Ha Ha the cop that just pulled me over would like me to tell you hi!
My sister got her picture in the pub crawl section of the paper today and my dad said to me "why can't you be more like her?"
He ran into the room yelling "attack! Attack!", jumped on top of me on the air mattress, popped the air mattress, and then we had victory sex, because he was proud of popping it.
I texted him that I wanted to be more than fuck buddies so when I came over he gave me a punch card. He takes me I dinner every 10 fucks.
I was grinding on people that were grinding. Nonconsensual.
I feel like everyone in class can tell we had a threesome last weekend.
You were so drunk last night you left the bar to go buy a razor so you could go home with him
well, at the moment I'm sleeping in someone's closet in a buzzlightyear snuggie, so I can't judge,
You had a hat of bras. Probably a good dozen, which is totally impressive for a Thirsty Thursday
Yep if he's taking selfies he's probably on drugs again.
He called me twice and texted me at 3am. Guess absence makes the dick grow harder.

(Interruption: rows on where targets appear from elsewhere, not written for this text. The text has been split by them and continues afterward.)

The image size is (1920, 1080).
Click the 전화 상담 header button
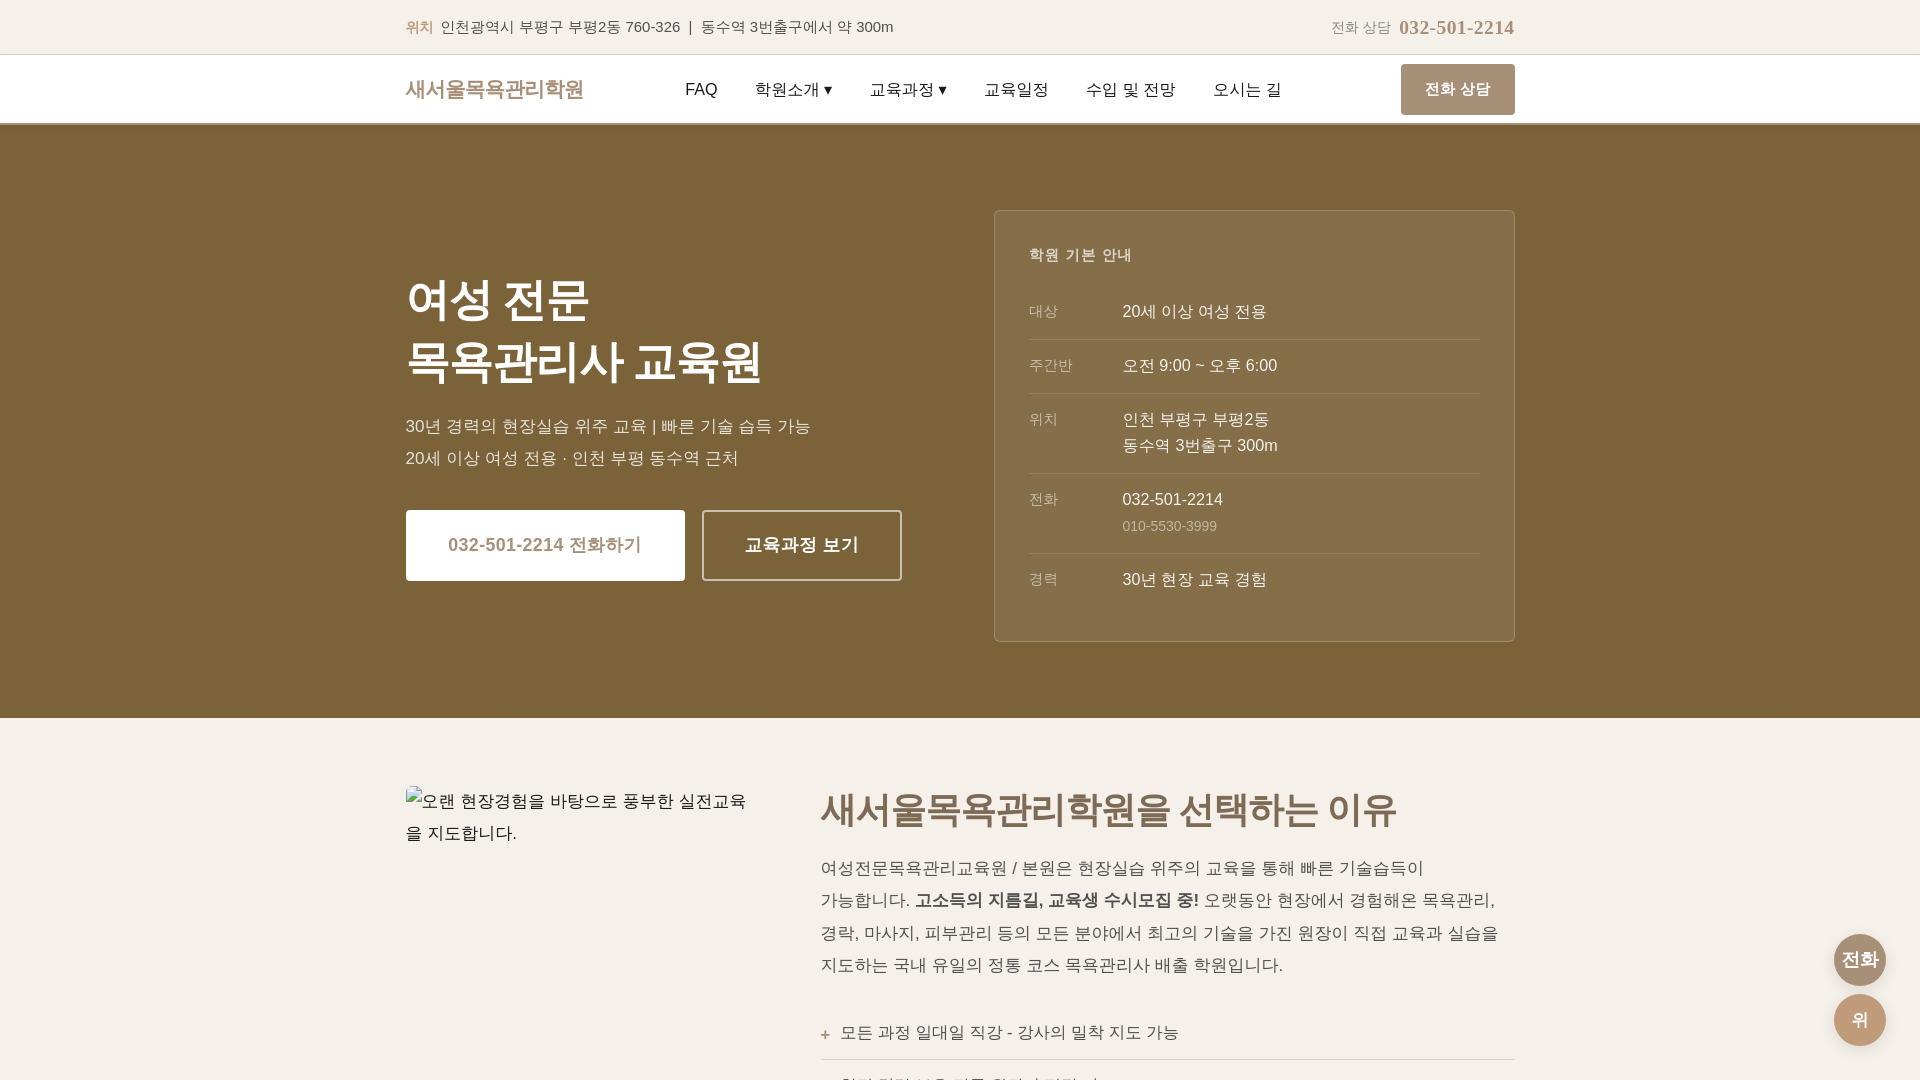1457,90
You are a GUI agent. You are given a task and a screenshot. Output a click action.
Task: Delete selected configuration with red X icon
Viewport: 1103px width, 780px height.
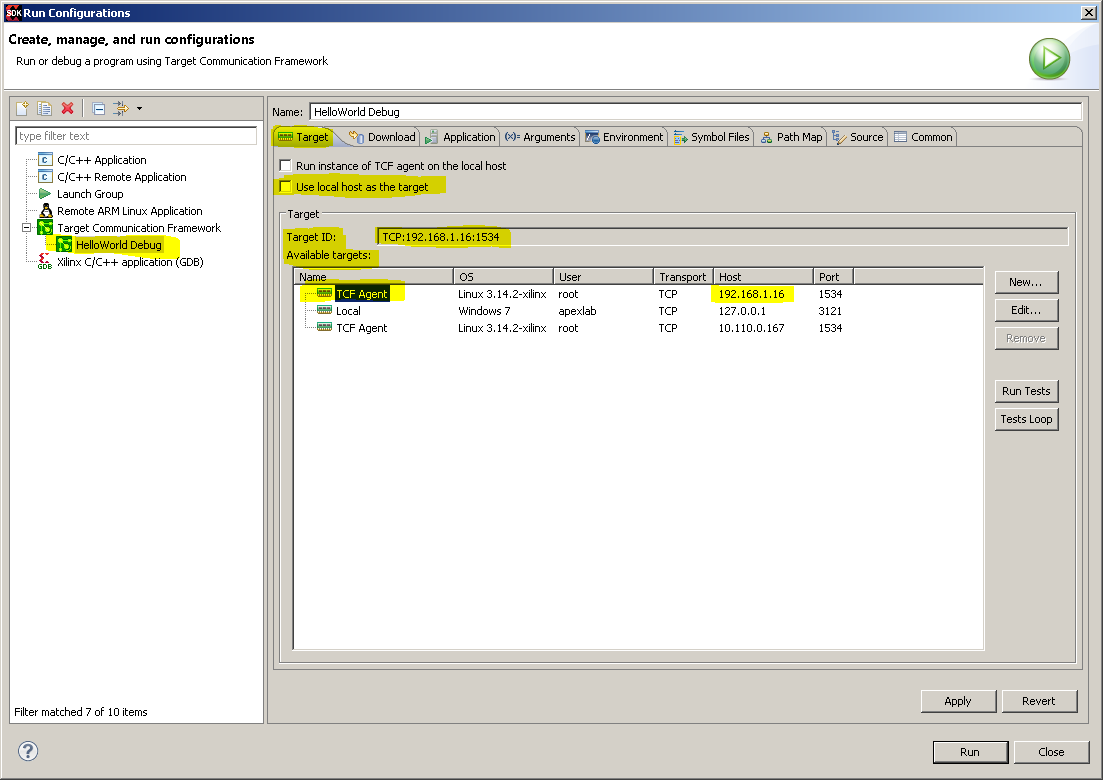pyautogui.click(x=68, y=108)
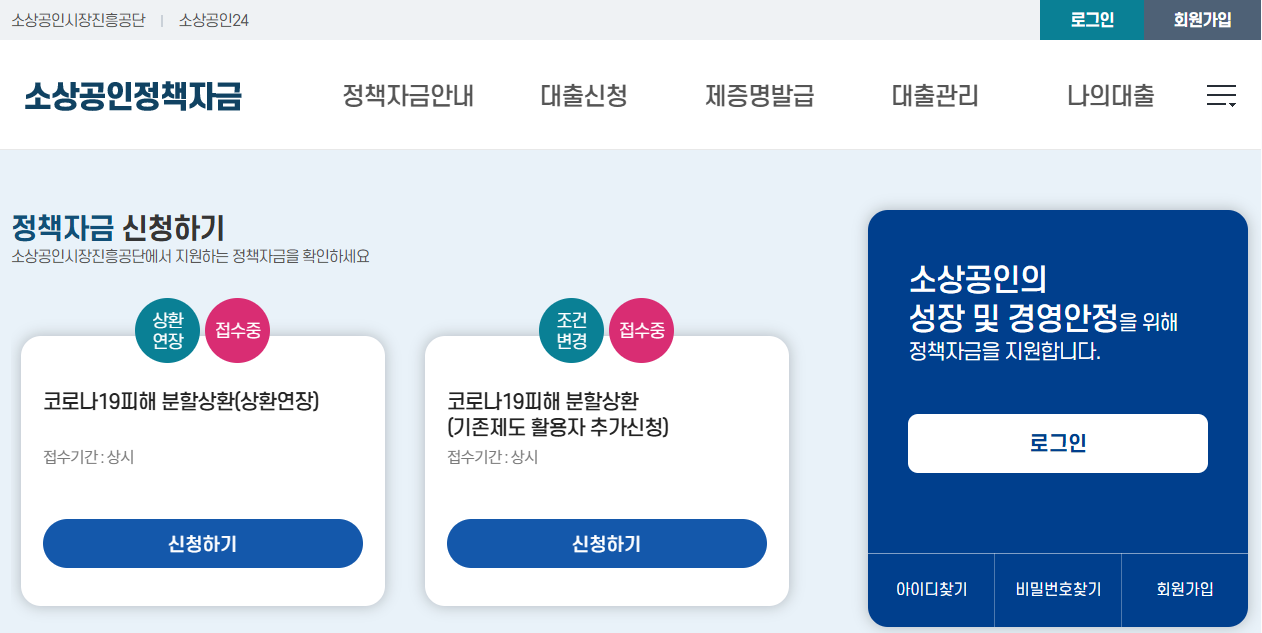The width and height of the screenshot is (1262, 633).
Task: Click 신청하기 for 코로나19피해 분할상환(상환연장)
Action: click(202, 543)

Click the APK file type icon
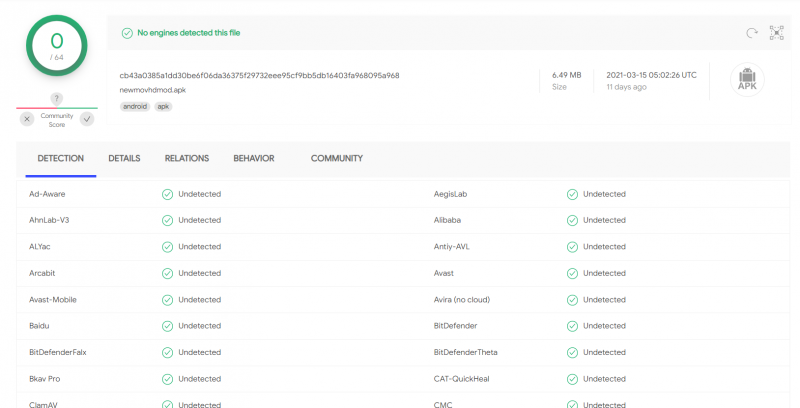tap(747, 81)
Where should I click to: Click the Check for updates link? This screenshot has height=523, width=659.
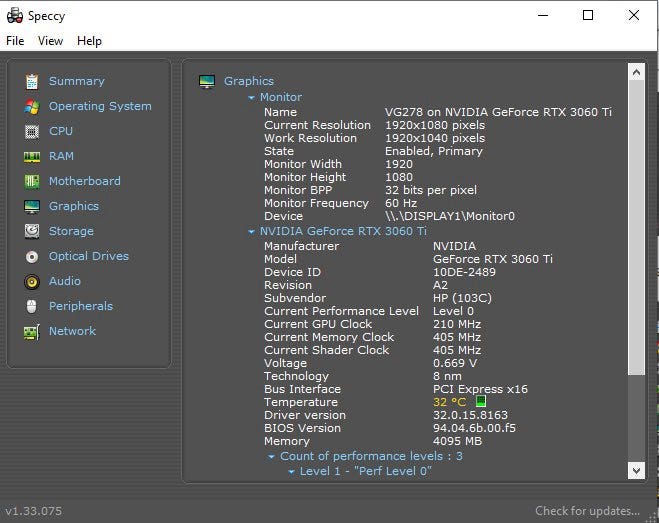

I climbed through his window to find him already with another booty call. This wouldn't have happened if I could upgrade from my 7th grade scooter to a real car.
…If I were you I wouldn't use that as part of your argument to your dad for a car
Sorry I didn't call this morning. Ended up with a decorated war veteran last night who besides finding the enemy, KNEW where the fuck my G spot was. He gets a medal in my book!
I'm assuming you were here at some stage because I woke up alone, clean and in a towel with mum asking my why my shoes, dress and jewellery were in the bottom of the shower.